_What you are asked to do_
Please arrange the records from the line with "You are a GUI" up to and including the line with "pyautogui.click(x=22, y=404)" as a Markdown table with the columns Row and Record line, leaving out any blank lines.

_Data for analysis_
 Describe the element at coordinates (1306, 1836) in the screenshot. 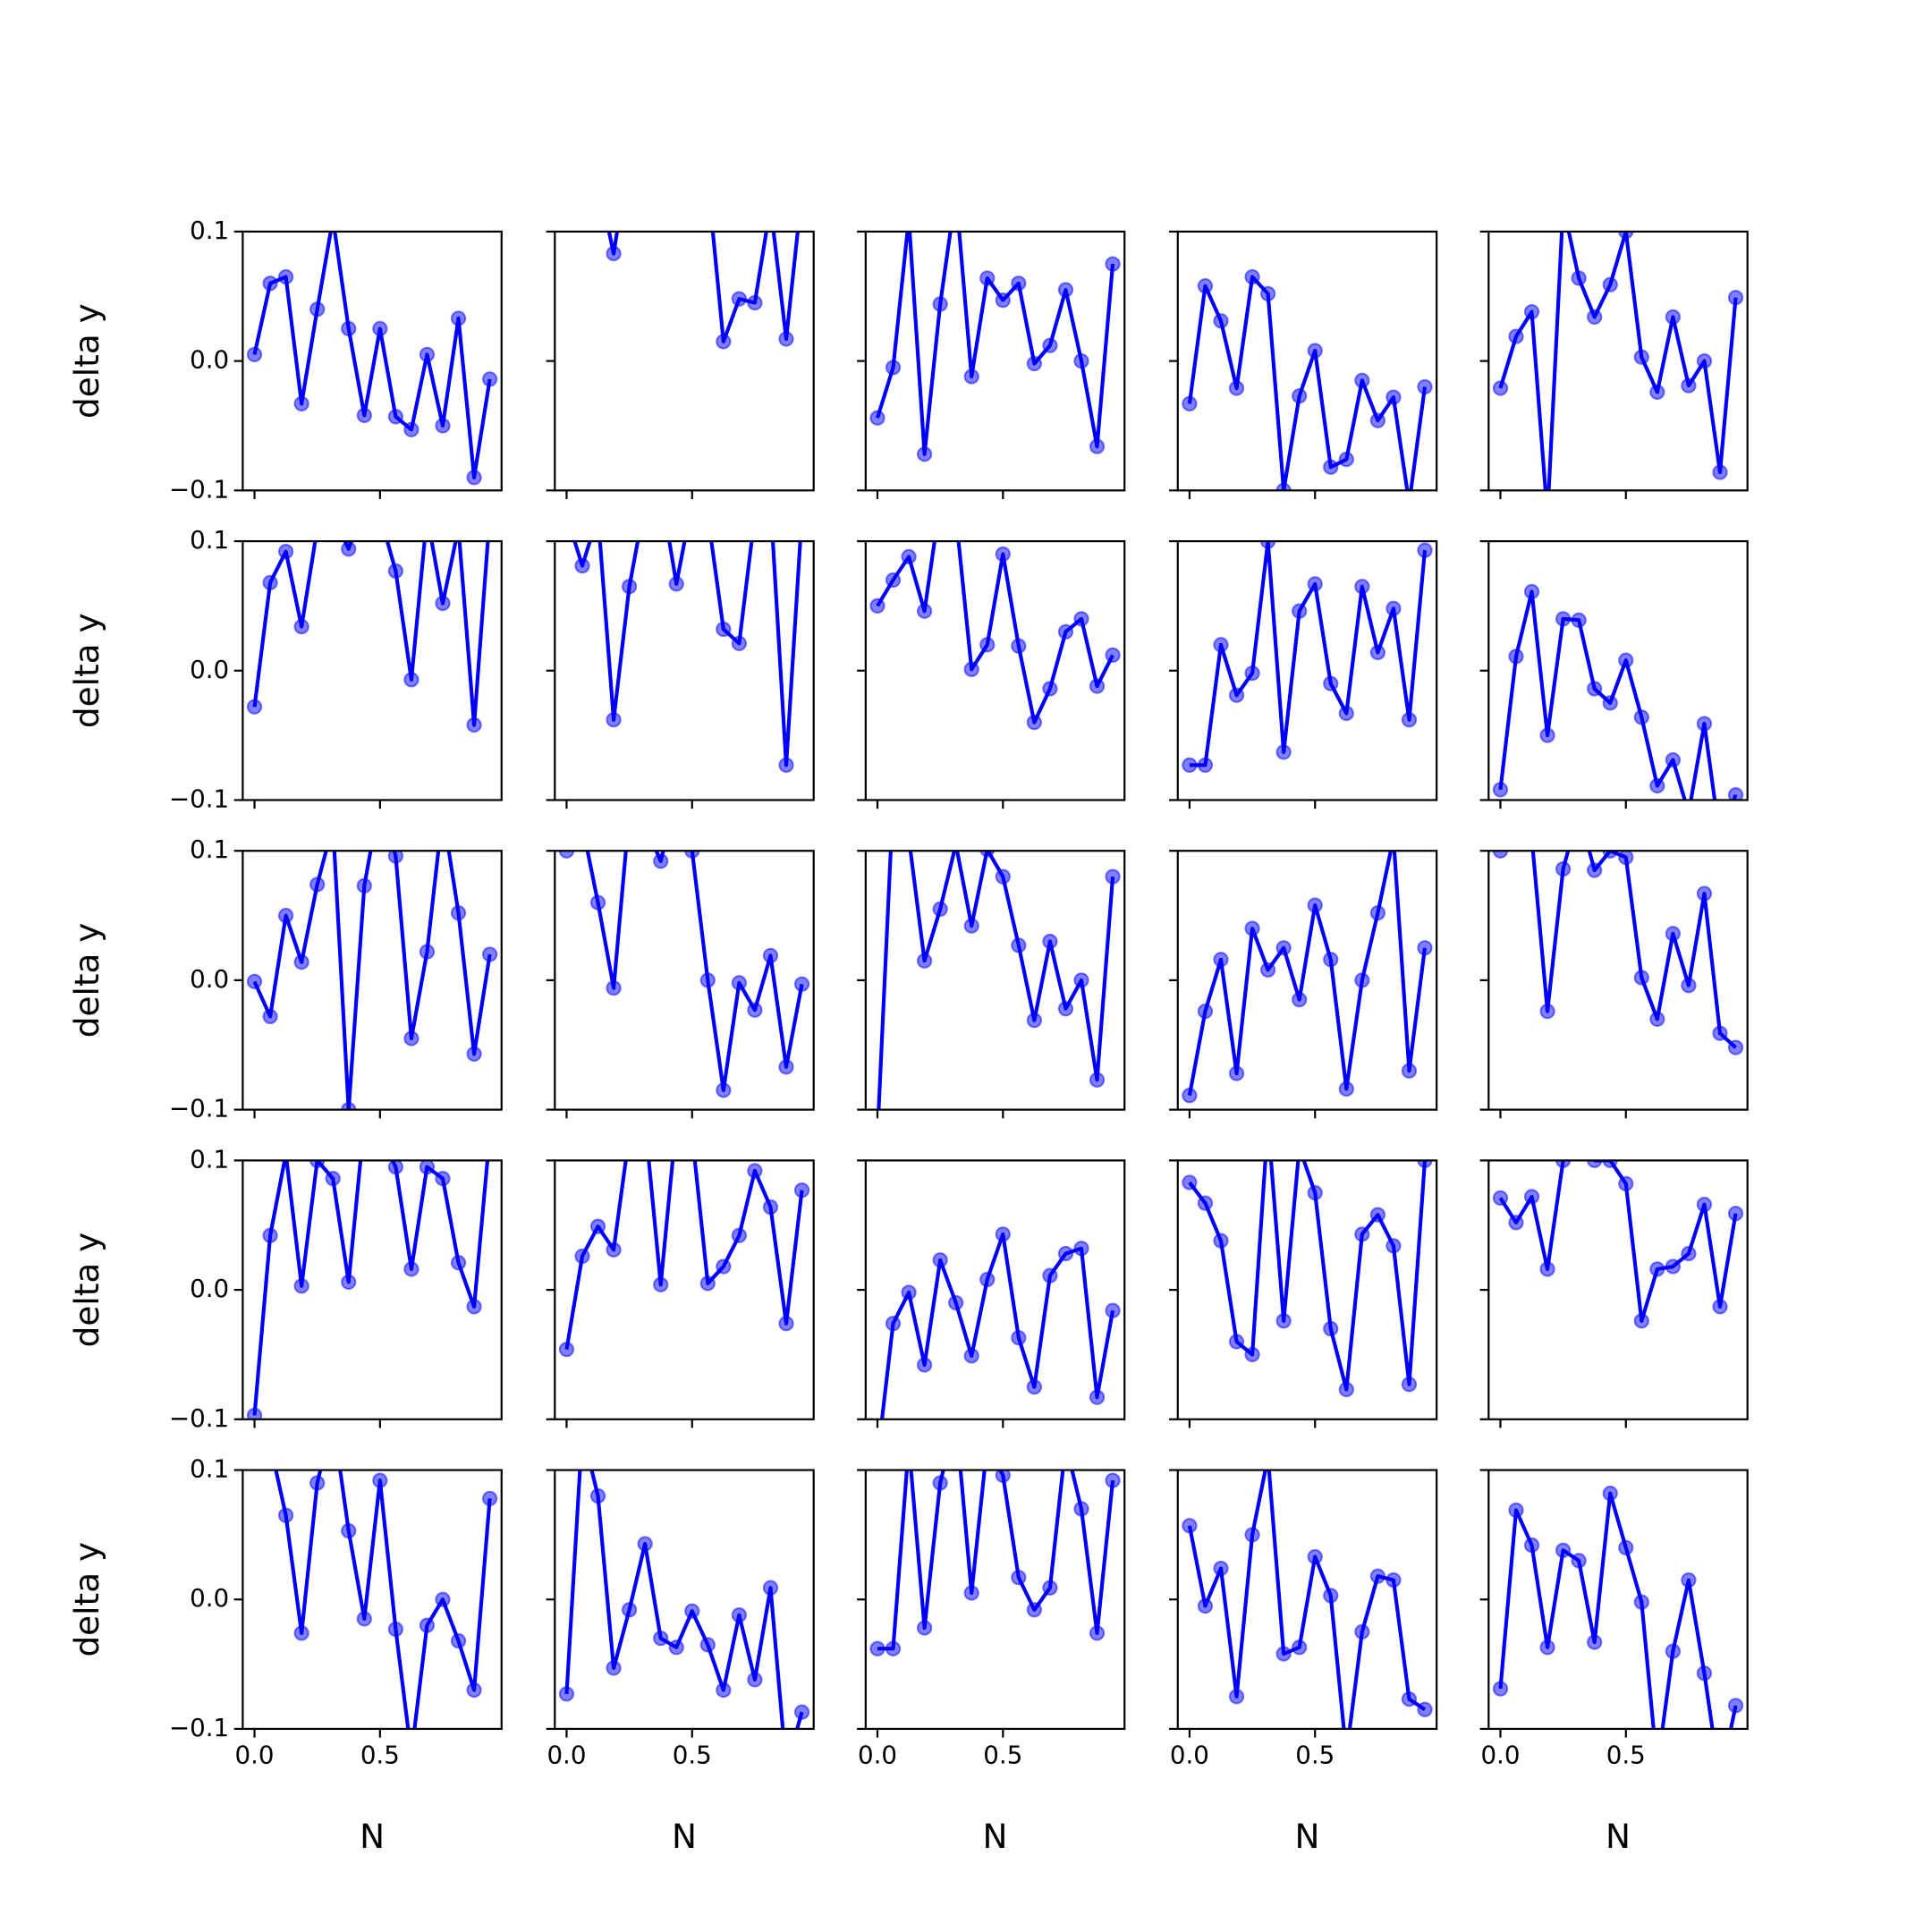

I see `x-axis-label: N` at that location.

--

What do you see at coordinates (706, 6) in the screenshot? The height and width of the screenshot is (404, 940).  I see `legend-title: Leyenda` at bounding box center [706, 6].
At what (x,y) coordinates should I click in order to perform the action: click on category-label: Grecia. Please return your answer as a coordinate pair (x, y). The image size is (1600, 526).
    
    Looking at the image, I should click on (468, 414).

==

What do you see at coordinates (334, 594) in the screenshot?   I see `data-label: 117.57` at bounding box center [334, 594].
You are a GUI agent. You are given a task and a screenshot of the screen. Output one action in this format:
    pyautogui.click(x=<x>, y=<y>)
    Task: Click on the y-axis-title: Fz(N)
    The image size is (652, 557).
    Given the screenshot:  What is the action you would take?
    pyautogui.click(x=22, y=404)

_Task result_
| Row | Record line |
|---|---|
| 1 | You are a GUI agent. You are given a task and a screenshot of the screen. Output one action in this format: |
| 2 |     pyautogui.click(x=<x>, y=<y>) |
| 3 |     Task: Click on the y-axis-title: Fz(N) |
| 4 |     The image size is (652, 557). |
| 5 |     Given the screenshot:  What is the action you would take? |
| 6 |     pyautogui.click(x=22, y=404) |